* What needs to be done: Can you convert the lines of the listing below into a JSON list of strings, beginning at the line containing "is (725, 450)." and stopping after the line containing "Looking at the image, I should click on (273, 25).", with one string per line and blank lines omitted?

/---

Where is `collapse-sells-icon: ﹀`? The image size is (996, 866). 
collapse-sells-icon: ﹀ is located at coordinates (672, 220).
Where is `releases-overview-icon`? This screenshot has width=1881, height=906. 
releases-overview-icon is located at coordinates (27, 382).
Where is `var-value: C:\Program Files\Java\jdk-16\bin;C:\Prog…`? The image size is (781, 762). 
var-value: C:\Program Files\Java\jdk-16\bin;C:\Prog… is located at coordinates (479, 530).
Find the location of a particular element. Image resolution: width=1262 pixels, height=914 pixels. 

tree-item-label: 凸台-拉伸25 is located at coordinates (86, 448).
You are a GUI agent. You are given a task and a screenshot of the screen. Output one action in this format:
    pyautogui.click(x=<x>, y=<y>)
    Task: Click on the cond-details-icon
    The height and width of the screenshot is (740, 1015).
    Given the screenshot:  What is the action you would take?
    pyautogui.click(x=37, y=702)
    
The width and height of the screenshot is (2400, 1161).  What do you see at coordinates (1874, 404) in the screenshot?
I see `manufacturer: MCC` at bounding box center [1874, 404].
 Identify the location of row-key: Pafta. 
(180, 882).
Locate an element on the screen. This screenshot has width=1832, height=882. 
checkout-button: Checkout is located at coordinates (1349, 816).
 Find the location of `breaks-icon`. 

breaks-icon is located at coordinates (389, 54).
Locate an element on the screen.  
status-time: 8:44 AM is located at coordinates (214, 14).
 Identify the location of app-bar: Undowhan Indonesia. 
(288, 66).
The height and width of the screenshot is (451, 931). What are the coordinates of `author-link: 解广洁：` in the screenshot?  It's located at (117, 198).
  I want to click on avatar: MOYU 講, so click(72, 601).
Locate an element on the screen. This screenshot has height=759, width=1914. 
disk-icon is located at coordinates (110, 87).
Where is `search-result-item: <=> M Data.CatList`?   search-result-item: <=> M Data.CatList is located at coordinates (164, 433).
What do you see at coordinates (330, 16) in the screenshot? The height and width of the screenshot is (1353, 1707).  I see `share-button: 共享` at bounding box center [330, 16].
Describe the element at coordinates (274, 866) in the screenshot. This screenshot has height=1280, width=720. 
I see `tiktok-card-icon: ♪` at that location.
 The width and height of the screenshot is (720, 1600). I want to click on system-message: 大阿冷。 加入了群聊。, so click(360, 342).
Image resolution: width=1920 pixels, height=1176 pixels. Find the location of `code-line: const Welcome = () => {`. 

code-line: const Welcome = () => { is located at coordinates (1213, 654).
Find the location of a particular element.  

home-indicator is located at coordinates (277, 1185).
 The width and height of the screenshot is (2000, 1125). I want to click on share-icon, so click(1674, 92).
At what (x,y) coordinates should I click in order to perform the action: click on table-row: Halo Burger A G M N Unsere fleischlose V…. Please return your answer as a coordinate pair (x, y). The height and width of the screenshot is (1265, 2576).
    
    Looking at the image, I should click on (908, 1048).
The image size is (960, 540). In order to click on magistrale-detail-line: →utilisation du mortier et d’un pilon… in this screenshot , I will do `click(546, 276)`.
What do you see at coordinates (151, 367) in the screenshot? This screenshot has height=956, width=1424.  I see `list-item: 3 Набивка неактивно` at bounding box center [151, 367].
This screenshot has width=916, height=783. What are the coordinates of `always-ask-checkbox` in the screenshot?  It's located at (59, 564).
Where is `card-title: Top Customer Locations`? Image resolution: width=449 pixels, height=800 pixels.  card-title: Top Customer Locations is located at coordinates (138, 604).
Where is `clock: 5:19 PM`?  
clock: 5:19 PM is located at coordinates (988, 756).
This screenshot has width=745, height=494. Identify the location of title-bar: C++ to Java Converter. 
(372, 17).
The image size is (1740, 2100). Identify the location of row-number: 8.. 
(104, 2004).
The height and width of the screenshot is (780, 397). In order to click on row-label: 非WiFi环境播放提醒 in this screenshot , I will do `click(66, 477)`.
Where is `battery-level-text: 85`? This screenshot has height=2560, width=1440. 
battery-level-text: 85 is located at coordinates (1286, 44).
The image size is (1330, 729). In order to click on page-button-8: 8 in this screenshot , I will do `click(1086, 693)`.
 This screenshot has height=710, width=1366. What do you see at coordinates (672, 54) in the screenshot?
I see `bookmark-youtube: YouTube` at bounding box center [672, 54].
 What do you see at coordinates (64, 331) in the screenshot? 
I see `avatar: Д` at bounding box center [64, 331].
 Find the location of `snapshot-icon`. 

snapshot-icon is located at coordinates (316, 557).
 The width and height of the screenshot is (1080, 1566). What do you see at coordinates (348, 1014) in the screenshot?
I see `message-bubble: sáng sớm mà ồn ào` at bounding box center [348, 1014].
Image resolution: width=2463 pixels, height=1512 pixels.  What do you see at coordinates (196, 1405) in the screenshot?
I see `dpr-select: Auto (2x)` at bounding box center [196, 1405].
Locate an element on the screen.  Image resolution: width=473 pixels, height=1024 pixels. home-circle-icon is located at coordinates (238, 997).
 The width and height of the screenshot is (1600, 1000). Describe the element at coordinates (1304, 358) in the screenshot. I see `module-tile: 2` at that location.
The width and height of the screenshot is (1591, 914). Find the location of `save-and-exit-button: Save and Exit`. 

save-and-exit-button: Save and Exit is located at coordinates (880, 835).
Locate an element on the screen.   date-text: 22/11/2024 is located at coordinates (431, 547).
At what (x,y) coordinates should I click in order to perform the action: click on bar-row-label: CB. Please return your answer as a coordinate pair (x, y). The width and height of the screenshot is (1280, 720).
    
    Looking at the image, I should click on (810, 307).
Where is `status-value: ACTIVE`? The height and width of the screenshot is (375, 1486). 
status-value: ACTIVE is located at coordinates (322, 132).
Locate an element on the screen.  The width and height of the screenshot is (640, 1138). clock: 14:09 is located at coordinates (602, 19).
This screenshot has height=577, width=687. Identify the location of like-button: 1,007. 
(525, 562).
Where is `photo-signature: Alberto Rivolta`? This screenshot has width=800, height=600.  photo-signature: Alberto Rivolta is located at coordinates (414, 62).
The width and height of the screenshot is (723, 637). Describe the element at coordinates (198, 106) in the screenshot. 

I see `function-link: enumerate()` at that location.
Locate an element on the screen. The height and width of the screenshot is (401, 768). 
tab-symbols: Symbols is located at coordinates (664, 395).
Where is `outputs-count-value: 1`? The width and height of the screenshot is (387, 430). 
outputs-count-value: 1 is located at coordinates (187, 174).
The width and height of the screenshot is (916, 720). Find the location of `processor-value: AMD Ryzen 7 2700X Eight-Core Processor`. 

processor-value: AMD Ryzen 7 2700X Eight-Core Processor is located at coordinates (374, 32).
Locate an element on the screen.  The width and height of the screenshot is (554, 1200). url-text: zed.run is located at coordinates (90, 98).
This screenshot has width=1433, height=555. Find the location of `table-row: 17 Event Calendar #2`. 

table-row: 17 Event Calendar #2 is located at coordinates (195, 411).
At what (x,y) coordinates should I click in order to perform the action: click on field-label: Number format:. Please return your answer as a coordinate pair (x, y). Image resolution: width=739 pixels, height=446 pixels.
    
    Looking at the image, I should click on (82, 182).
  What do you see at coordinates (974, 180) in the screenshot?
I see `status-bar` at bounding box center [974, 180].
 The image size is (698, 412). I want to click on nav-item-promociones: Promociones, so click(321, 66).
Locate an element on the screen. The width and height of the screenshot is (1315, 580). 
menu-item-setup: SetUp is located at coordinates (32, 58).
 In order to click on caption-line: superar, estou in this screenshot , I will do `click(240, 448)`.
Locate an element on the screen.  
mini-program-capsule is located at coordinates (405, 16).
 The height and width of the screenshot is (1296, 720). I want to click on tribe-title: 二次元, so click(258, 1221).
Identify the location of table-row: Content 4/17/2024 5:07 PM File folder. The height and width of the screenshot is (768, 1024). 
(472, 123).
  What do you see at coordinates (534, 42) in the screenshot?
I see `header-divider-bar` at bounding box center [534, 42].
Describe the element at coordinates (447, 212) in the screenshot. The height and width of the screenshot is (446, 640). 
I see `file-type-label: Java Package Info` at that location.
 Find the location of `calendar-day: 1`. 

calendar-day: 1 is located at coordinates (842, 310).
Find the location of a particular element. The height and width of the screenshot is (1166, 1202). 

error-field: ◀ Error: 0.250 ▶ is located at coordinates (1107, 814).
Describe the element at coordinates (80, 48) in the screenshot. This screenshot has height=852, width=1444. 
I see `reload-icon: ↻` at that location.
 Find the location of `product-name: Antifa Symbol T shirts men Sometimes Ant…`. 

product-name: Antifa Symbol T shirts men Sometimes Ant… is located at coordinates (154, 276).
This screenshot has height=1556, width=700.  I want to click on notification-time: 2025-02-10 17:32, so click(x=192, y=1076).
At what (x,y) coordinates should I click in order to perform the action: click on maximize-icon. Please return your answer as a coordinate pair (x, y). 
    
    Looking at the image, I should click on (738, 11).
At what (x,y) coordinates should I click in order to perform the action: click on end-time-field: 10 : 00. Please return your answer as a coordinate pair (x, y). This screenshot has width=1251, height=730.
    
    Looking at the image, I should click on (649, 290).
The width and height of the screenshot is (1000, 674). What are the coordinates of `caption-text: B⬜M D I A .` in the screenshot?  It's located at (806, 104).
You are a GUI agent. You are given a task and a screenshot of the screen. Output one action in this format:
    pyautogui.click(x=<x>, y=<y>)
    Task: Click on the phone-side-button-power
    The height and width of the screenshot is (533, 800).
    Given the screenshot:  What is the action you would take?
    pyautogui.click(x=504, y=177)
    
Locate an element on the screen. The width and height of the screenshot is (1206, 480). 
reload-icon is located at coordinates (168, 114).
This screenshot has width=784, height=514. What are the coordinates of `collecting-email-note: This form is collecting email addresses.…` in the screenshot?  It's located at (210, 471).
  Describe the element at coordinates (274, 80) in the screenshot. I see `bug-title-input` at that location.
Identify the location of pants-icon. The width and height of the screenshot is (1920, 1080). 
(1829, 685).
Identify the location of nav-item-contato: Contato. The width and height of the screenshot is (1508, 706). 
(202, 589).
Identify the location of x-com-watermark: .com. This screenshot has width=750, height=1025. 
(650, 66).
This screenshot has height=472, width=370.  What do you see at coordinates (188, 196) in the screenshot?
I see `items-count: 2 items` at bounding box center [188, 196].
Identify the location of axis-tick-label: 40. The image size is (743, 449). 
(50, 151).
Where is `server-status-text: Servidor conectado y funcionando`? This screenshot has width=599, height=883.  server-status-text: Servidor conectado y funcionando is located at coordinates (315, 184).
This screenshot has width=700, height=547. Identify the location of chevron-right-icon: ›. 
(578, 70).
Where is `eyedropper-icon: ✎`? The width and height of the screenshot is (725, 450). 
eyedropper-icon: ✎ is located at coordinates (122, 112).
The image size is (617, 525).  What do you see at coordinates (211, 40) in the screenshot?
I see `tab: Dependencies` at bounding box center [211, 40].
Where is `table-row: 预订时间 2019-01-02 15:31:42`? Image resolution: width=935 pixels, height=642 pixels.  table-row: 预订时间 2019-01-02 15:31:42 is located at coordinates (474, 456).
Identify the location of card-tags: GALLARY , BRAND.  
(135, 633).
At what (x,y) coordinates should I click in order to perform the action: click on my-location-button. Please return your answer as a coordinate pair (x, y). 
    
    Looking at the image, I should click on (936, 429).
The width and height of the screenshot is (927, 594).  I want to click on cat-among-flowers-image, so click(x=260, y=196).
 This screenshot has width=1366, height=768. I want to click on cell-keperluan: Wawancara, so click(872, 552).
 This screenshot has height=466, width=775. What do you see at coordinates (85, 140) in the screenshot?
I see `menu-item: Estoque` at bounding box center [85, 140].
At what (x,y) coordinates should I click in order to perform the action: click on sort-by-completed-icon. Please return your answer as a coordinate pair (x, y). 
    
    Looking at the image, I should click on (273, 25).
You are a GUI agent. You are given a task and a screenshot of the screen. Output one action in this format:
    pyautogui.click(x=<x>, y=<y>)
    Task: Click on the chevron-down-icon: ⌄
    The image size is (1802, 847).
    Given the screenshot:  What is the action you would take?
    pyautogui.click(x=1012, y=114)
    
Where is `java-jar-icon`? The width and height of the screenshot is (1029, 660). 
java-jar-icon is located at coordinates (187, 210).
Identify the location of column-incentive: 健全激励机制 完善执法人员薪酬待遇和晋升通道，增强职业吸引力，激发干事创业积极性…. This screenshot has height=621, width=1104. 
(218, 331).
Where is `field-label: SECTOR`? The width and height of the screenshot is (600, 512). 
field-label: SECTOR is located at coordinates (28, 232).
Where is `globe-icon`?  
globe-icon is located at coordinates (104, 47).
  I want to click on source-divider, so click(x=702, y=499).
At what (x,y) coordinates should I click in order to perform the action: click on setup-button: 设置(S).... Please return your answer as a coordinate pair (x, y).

\---

* Exercise response:
[
  "Where is `eyedropper-icon: ✎`? The width and height of the screenshot is (725, 450). ",
  "eyedropper-icon: ✎ is located at coordinates (122, 112).",
  "The image size is (617, 525).  What do you see at coordinates (211, 40) in the screenshot?",
  "I see `tab: Dependencies` at bounding box center [211, 40].",
  "Where is `table-row: 预订时间 2019-01-02 15:31:42`? Image resolution: width=935 pixels, height=642 pixels.  table-row: 预订时间 2019-01-02 15:31:42 is located at coordinates (474, 456).",
  "Identify the location of card-tags: GALLARY , BRAND.  ",
  "(135, 633).",
  "At what (x,y) coordinates should I click in order to perform the action: click on my-location-button. Please return your answer as a coordinate pair (x, y). ",
  "    Looking at the image, I should click on (936, 429).",
  "The width and height of the screenshot is (927, 594).  I want to click on cat-among-flowers-image, so click(x=260, y=196).",
  " This screenshot has width=1366, height=768. I want to click on cell-keperluan: Wawancara, so click(872, 552).",
  " This screenshot has height=466, width=775. What do you see at coordinates (85, 140) in the screenshot?",
  "I see `menu-item: Estoque` at bounding box center [85, 140].",
  "At what (x,y) coordinates should I click in order to perform the action: click on sort-by-completed-icon. Please return your answer as a coordinate pair (x, y). ",
  "    Looking at the image, I should click on (273, 25)."
]